= Thomas I. Sheridan =

American lawyer and politician

Thomas I. Sheridan (c. 1890 in New York City – c. 1962) was an American lawyer and politician from New York.

==Life==
He attended Xavier High School and College, graduating A.B. in 1909. He graduated LL.B. from Fordham Law School in 1911, was admitted to the bar in 1912, and practiced in New York City, at times in partnership with Ferdinand Pecora and Joab H. Banton.

He married Marie A. Galligan (died 1955), and they had eleven children.

Sheridan entered politics as a Democrat, and was appointed by D.A. Edward Swann as an Assistant New York County District Attorney. He resigned on November 30, 1920, and resumed his private practice.

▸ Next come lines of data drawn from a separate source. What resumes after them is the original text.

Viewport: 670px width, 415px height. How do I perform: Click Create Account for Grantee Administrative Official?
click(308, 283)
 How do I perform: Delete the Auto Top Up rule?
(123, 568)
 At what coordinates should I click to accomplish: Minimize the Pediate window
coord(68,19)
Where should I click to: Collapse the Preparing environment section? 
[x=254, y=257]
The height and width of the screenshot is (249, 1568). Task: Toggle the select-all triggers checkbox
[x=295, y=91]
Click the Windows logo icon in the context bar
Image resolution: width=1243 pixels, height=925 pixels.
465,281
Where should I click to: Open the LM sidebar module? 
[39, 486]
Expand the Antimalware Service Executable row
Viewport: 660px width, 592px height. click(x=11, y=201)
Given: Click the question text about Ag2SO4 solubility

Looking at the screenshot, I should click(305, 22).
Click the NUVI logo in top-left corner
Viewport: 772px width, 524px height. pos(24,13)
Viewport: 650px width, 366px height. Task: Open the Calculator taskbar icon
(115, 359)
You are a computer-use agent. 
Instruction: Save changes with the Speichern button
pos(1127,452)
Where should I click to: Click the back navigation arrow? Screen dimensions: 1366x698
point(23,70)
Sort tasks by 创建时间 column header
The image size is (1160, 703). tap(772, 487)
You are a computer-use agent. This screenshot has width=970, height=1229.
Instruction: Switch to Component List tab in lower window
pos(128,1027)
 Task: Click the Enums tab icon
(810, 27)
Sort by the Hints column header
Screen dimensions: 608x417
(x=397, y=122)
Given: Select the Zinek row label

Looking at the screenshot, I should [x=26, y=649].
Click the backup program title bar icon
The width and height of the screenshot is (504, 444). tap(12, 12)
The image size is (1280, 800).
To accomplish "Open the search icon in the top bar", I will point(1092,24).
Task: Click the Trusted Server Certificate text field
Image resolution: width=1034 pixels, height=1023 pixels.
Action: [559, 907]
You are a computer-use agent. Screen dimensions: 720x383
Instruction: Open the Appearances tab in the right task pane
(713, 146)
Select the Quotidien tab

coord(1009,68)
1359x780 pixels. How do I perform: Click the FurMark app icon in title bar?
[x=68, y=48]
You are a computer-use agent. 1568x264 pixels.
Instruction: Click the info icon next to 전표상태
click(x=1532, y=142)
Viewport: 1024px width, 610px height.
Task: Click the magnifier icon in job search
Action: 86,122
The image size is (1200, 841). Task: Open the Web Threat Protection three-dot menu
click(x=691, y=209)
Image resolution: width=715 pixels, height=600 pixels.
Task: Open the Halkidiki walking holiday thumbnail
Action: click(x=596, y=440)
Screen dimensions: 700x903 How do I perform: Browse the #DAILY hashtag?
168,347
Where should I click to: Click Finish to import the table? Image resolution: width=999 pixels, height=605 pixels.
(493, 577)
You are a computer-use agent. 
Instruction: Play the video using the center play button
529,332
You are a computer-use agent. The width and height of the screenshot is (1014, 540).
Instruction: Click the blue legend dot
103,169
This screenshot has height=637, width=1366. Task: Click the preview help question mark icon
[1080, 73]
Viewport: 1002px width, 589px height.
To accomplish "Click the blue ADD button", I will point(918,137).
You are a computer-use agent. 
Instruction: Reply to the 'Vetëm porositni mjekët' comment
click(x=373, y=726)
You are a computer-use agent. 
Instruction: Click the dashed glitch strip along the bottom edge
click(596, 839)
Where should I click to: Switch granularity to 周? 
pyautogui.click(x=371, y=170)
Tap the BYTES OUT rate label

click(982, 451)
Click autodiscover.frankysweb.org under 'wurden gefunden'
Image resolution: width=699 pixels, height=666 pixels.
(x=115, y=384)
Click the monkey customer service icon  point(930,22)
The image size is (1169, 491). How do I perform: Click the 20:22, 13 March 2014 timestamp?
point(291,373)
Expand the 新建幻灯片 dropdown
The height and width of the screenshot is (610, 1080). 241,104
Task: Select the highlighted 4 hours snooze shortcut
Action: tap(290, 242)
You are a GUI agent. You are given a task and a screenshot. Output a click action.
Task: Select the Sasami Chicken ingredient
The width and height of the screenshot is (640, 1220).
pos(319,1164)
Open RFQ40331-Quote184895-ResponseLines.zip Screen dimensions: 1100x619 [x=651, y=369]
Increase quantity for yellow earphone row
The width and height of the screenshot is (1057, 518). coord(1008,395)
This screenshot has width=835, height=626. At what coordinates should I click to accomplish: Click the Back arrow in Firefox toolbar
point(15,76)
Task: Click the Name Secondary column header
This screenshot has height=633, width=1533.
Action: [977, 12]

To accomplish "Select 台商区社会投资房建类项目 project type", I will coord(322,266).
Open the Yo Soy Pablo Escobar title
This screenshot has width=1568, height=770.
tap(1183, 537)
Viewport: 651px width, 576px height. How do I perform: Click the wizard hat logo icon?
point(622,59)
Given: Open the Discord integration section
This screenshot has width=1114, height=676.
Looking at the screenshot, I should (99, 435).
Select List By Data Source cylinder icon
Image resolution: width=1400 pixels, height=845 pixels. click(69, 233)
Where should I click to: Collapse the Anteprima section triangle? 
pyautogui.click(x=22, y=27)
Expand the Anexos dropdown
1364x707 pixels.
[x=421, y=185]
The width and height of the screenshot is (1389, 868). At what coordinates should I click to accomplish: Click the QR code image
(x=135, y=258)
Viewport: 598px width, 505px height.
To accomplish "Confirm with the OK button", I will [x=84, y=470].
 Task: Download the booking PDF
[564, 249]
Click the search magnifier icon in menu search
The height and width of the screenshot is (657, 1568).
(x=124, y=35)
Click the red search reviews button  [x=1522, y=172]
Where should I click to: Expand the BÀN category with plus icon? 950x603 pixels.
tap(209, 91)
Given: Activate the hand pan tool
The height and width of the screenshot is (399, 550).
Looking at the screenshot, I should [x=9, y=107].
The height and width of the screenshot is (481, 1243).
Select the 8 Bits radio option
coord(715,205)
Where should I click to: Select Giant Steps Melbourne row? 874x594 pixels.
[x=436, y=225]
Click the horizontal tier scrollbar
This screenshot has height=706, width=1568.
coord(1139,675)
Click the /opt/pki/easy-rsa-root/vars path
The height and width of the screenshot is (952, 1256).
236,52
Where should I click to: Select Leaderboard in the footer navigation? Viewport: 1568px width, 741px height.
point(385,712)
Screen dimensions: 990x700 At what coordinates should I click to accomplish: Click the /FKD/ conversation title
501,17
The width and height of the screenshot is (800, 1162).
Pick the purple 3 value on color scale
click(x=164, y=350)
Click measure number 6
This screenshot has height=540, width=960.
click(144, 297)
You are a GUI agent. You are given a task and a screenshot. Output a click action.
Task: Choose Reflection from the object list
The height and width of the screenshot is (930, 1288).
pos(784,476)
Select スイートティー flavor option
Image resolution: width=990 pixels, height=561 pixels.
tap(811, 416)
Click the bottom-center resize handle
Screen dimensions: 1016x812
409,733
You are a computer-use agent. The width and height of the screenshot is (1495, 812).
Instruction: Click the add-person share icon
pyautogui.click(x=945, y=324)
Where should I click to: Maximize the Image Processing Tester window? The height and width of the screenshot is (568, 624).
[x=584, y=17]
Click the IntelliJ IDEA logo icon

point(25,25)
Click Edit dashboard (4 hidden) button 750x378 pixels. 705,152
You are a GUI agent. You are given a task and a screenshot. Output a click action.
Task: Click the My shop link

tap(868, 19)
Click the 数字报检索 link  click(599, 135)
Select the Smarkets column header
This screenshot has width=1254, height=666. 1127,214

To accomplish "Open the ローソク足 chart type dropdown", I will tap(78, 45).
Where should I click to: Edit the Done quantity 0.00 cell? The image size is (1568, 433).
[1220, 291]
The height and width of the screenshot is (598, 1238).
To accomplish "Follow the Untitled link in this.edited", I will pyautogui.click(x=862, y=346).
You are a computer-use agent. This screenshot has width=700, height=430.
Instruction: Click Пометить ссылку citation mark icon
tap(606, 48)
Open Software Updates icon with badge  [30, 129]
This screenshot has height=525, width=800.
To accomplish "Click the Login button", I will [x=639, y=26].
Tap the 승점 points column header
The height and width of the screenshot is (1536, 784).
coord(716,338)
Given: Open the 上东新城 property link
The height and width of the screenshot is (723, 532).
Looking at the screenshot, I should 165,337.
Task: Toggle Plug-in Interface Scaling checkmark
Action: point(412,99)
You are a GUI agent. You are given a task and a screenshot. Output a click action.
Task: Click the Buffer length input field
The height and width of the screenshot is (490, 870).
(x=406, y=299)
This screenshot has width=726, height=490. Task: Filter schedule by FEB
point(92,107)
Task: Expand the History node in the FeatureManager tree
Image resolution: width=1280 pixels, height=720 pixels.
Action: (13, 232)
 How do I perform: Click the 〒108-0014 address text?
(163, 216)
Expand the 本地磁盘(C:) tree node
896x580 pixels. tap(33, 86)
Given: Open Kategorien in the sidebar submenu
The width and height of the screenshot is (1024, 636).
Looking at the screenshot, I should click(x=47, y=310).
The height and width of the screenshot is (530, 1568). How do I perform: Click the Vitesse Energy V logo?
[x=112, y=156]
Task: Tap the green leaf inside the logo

He was a member of the New York State Senate (16th D.) from 1922 to 1930, sitting in the 145th, 146th, 147th, 148th, 149th, 150th, 151st, 152nd and 153rd New York State Legislatures; and was Chairman of the Committee on Taxation and Retrenchment from 1923 to 1924. In 1930, Tammany Hall denied Sheridan a re-nomination.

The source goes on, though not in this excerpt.